When the holiday season approaches it’s safe to say that with it comes a variety of emotions. As families gather for special meals and celebration, this is the time of the year that strikes fear in the hearts of autism families, especially those who have a child with Sensory Processing Disorder (SPD).
As we enter into December, whether you celebrate Christmas, Hanukah, Kwanza, or other, this often means dressing up in unfamiliar, uncomfortable, fancy holiday clothes of some sort. We buy the perfect special outfit and cut out the tags and try it on ten to twenty times before the impending big day, when we will expect our child to actually go out in public wearing it. We start scouring stores for healthy sweet alternatives, without dyes or preservatives, organic, and non-GMO. We must identify what has gluten or dairy or even worse, nuts. But no matter what, there is always way too much sugar for our kids. We know who will pay price of just a little treat, with hyperactivity, sleepless nights, and the inevitable irritability after the sugar crash!
We as parents of SPD kids gracefully turn down the endless string of parties, which present huge challenges for parents in terms of schedules, predictability, consistency, and special diets. School is out on break through New Years, and we wonder how will we fill our days without the foreseeable meltdown. We try hard to come up with gifts for our non-verbal kids who don’t play with toys. We listen to our friends talk about the trip they are planning to visit out-of-town relatives, and we wonder where might be a good place to take a sensory overloaded, oppositional defiant, obsessive compulsive, high anxiety kid for relaxation …

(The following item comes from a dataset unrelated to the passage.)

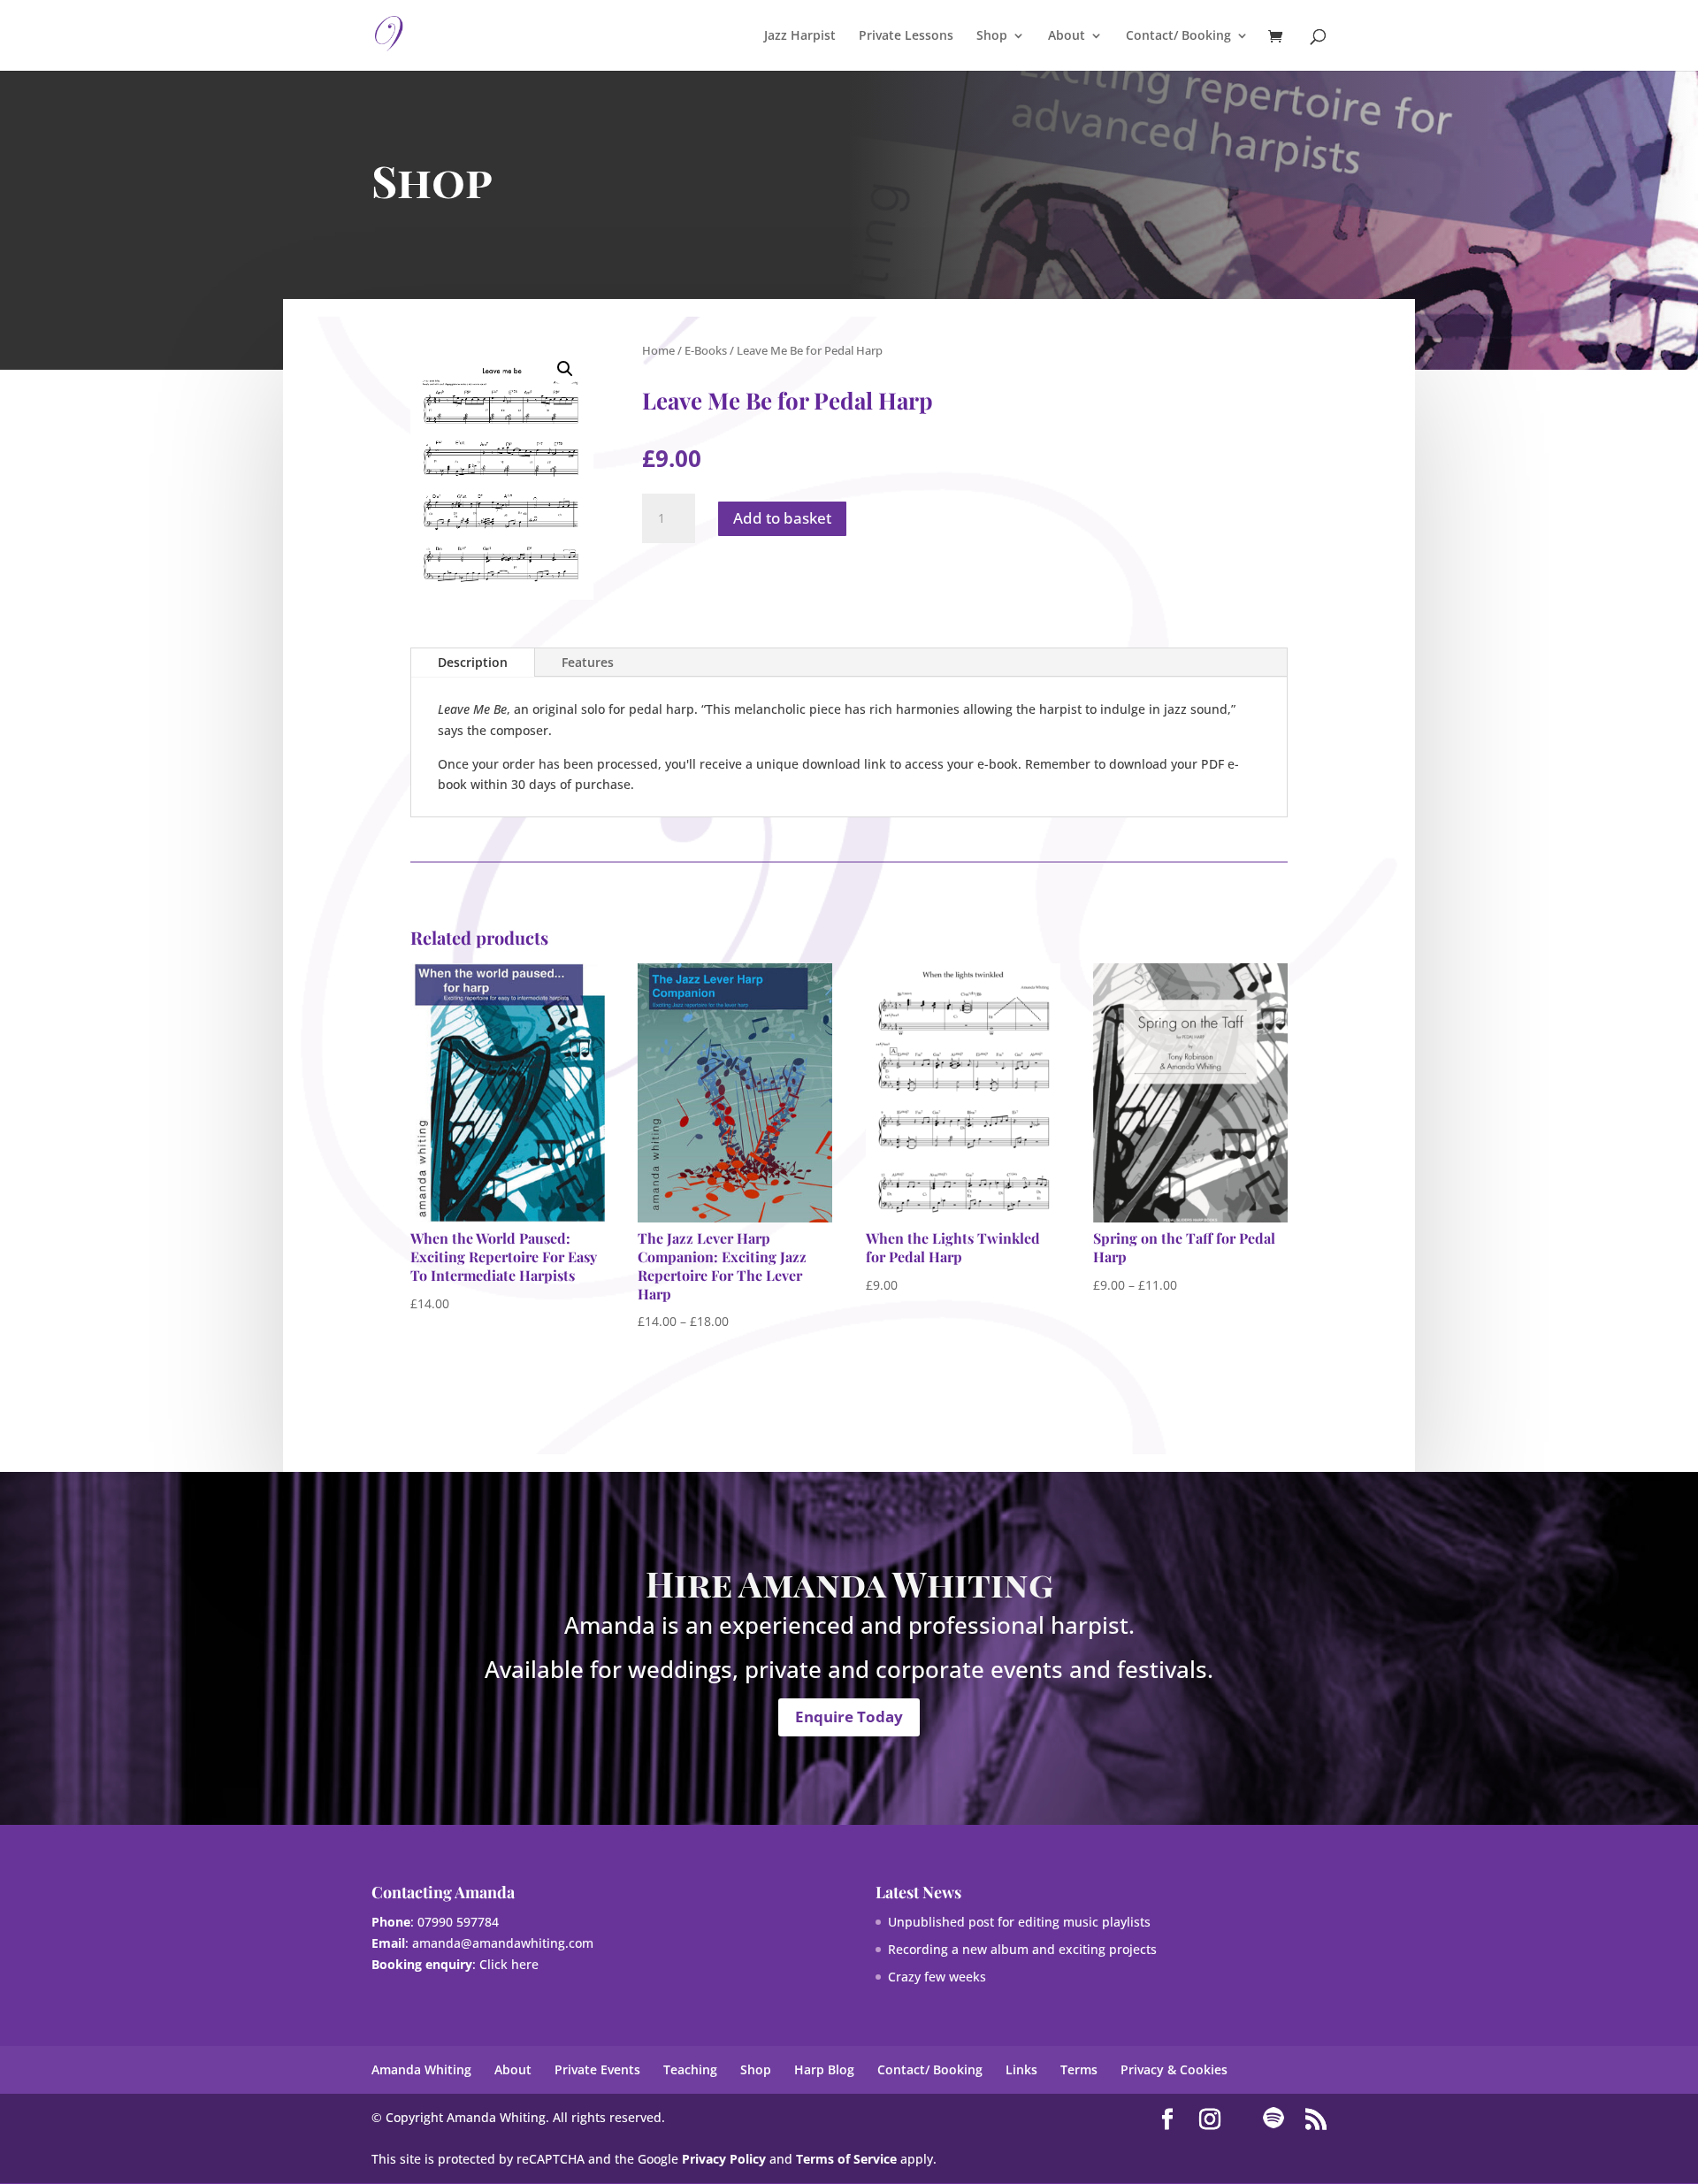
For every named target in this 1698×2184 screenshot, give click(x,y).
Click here (509, 1964)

We’ve already made it through the labyrinth of Halloween decorations, costumes and candy. We’ve shown gratitude over a dinner-size lunch that our child had the impulse control to wait for while everyone said what they were thankful for before digging in. And now, as Christmas carols echo everywhere, we try and avoid the crowds and the traffic often to no avail. We smile through our fear of what the new year will bring. We make resolutions that we will be able to juggle more balls than last year, learn something new, stress less, and find a better balance.
But at last, when the kids are back in school, the new year is underway, and the dust has settled from the whirlwind we call the Holiday Season, we have some time to ponder. Parents everywhere breathe a huge sigh of relief that we made it through the precarious landscape. We can reflect and give ourselves a pat on the back for having been prepared and even when not, for having navigated the unexpected. We think about all we have received, this year and years past. Not only material gifts but the support, guidance, and patience of friends and family, the strength we have gained over the years as we forge new ground, always raising the bar for our special children. We contemplate the laughter, the joy, and the surprises when our sons or daughters with autism sat longer than we expected, tried a bite of a new food, or made eye contact for the first time with a certain family member. We enter the new year recognizing that however imperfect we feel as parents, we know we have been given a unique perspective through our special children’s eyes. We are here to receive their love and radiate it right back out to the world.